START THE INPUT

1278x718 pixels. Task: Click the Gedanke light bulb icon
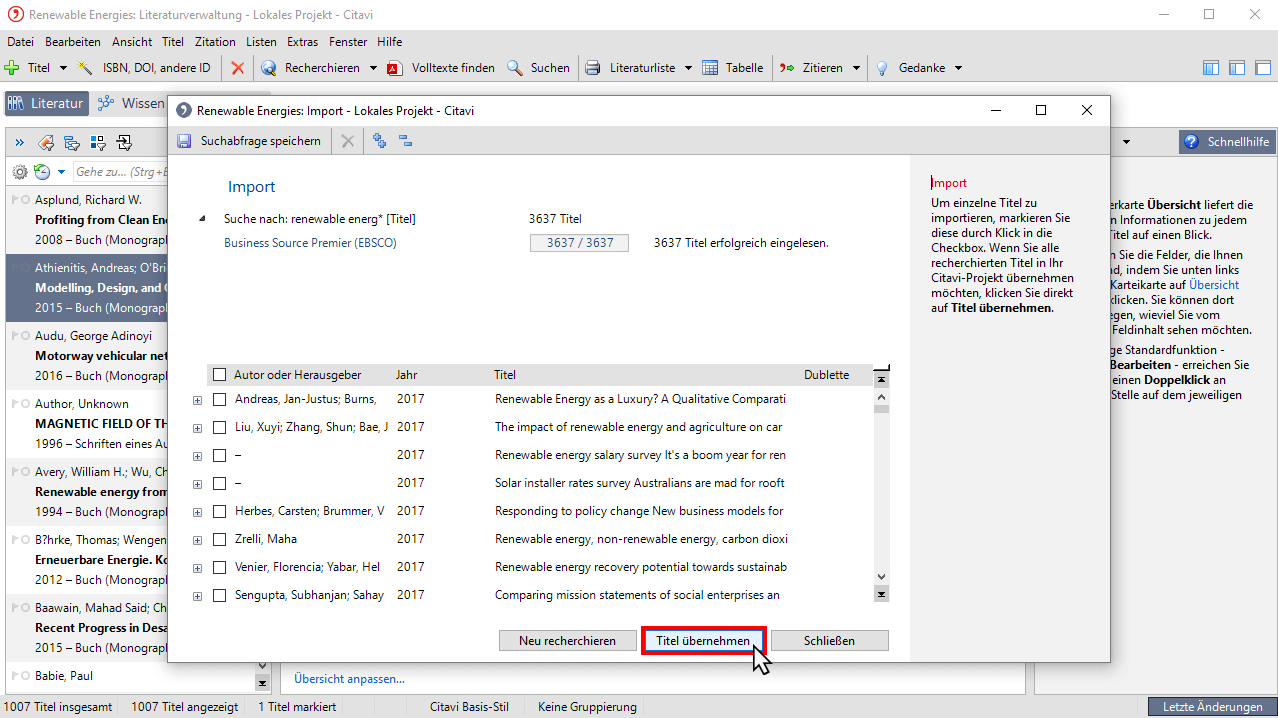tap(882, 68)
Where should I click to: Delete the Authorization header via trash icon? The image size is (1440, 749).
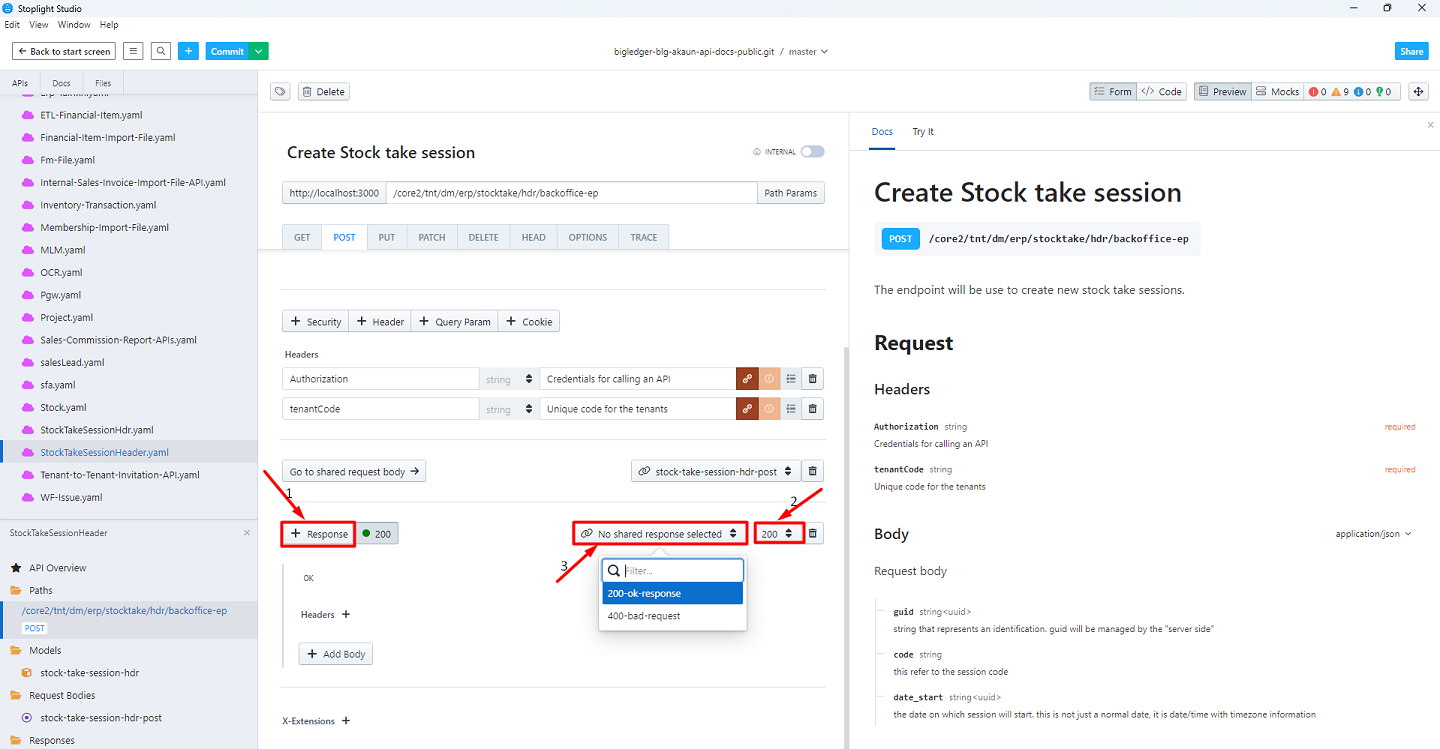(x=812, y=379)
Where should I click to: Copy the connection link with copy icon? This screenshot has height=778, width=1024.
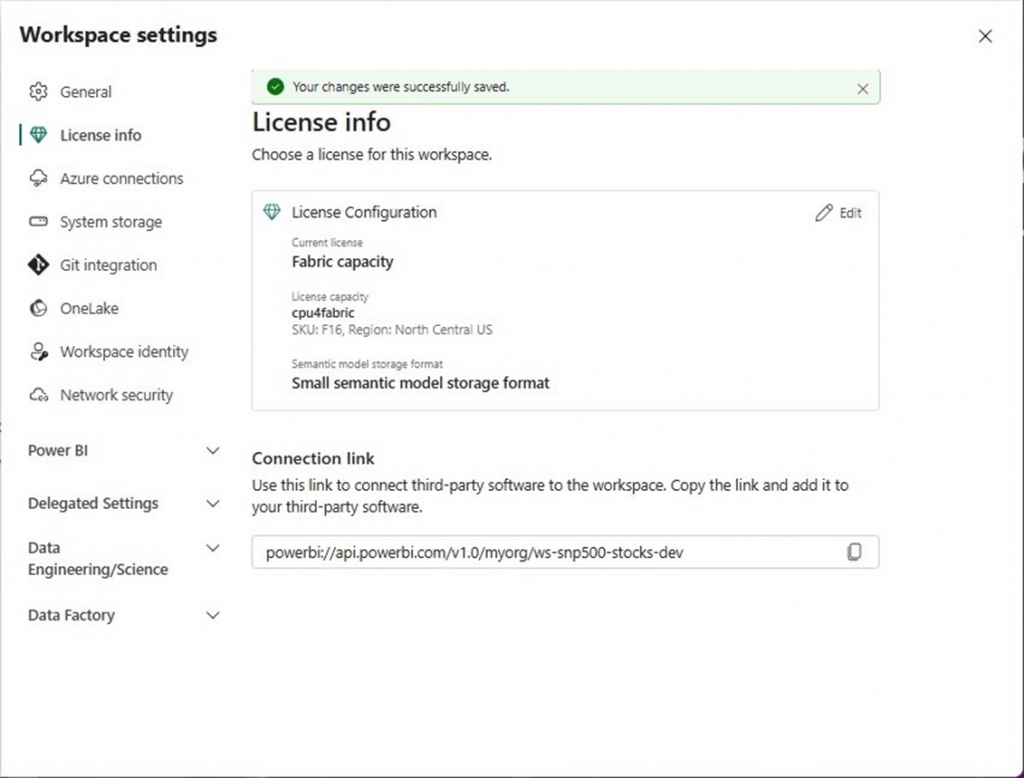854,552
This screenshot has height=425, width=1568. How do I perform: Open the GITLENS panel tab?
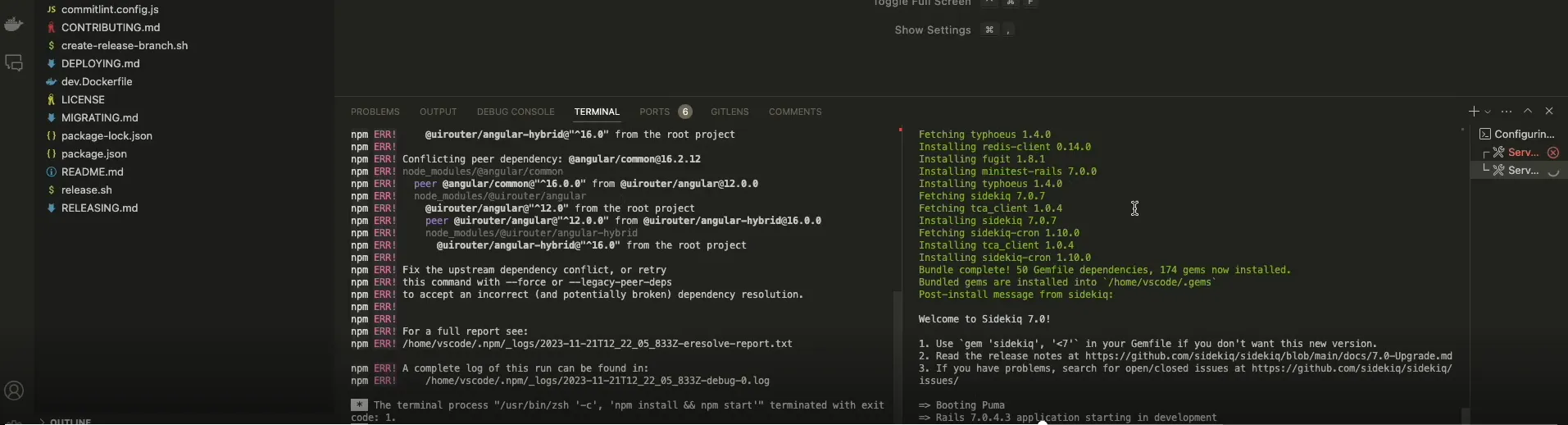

END THE INPUT
START THE INPUT

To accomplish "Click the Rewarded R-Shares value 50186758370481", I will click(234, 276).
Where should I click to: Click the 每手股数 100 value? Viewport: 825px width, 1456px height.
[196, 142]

END THE INPUT

■ YOUR INSTRUCTIONS:
Taking the entries above, copy word for word the lines from the one with "1278x718 pixels. Task: Click" up to and including the one with "This screenshot has height=425, width=1568.", without any picture.

■ RESPONSE:
1278x718 pixels. Task: Click the Gedanke light bulb icon
tap(882, 68)
Where should I click to: Delete the Authorization header via trash icon? The image size is (1440, 749).
(x=812, y=379)
Where should I click to: Copy the connection link with copy icon? This screenshot has height=778, width=1024.
854,552
This screenshot has height=425, width=1568. How do I perform: Open the GITLENS panel tab?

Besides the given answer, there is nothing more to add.